North WestTyne and Wear

I’d like to tell you about a funny thing that happened to me a few weeks ago. You might not believe it but it’s true. It all began on rainy Saturday morning when I went to the shop for some coca-cola for my lovely angela who was blissfully snoring on my sofa having watched Saturday morning telly. As I was walking across the road I noticed a strange husk-like figure dragging itself across the street towards me wearing a Burberry cap, nike (a copy in gateshead I presume) top and some baggie trackie bottoms with obligatory and by now patented c**v-white trainers. It was oozing saliva and alcohol from every pore and had it’s arms outstretched to me in a frightening yet curious manner.

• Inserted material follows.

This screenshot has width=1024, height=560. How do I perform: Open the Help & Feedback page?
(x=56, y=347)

At first I thought it must be a plague of killer zombies on the loose then I realised that the Saltwell Road Social Club had had one of their now infamous chicken in a basket evenings which had resulted in a lock-in and some unsavoury c**v-baiting over their now battered and beaten pool table. I of course freed myself from this frightening situation by running into my local corner shop for some coca-cola and a wooden spoon to fend off my would-be attacker only to discover that it too was full of c***s looking for their saturday morning nicotine and red bull fix along with their copies of saturday sport which wielded the headline FREDDIE STARR ATE MY C**V. To make matters worse they did not have proper coca-cola and instead I had to make do with gateshead’s own C**V BRAND which boosts a vague hint of white lightning and meths.

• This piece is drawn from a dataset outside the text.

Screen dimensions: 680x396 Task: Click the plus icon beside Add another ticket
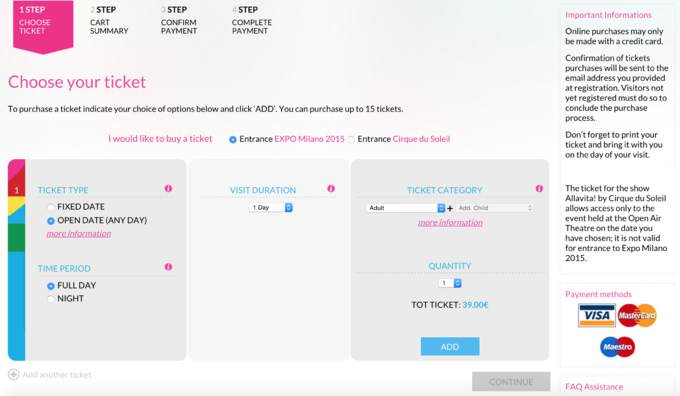point(13,374)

After purchasing my wooden spoon, C**V BRAND cola and a copy of C**V MONTHLY which this month featured a centre spread of Stacy the single mother from Bensham draped naked over the bonnet of a BMW Z5 which had presumably been stolen moments before the photo-shoot. I made my way back to my water-logged flat numptying any c**v that got in my way with a quick THWACK of my spoon and a slap of my C**V MONTHLY. Angela asked me what had happened and after I told her she burst out laughing, telling me that it wasn’t an outbreak of zombies or last night’s Saltwell Road Social Club chicken in a basket evening overrunning – no, nothing so innocent. It was the annual GOLDATHON that was about to kick into full swing where resident c***s bring their jewellery into the street and attempt to knock down passing policemen with their chunky gold 9 carat identity bracelets with the word RICKY emblazoned on them even though they’re aren’t very many people in gateshead (or gatesheed to pronounce it like the natives) there. This frightened me even more and for the rest of the day we stayed indoors listening to the gentle thuds of policemen hitting the ground as whopping great lumps of fake gold knocked them unconscious as they passed. Ah, bliss in Gateshead.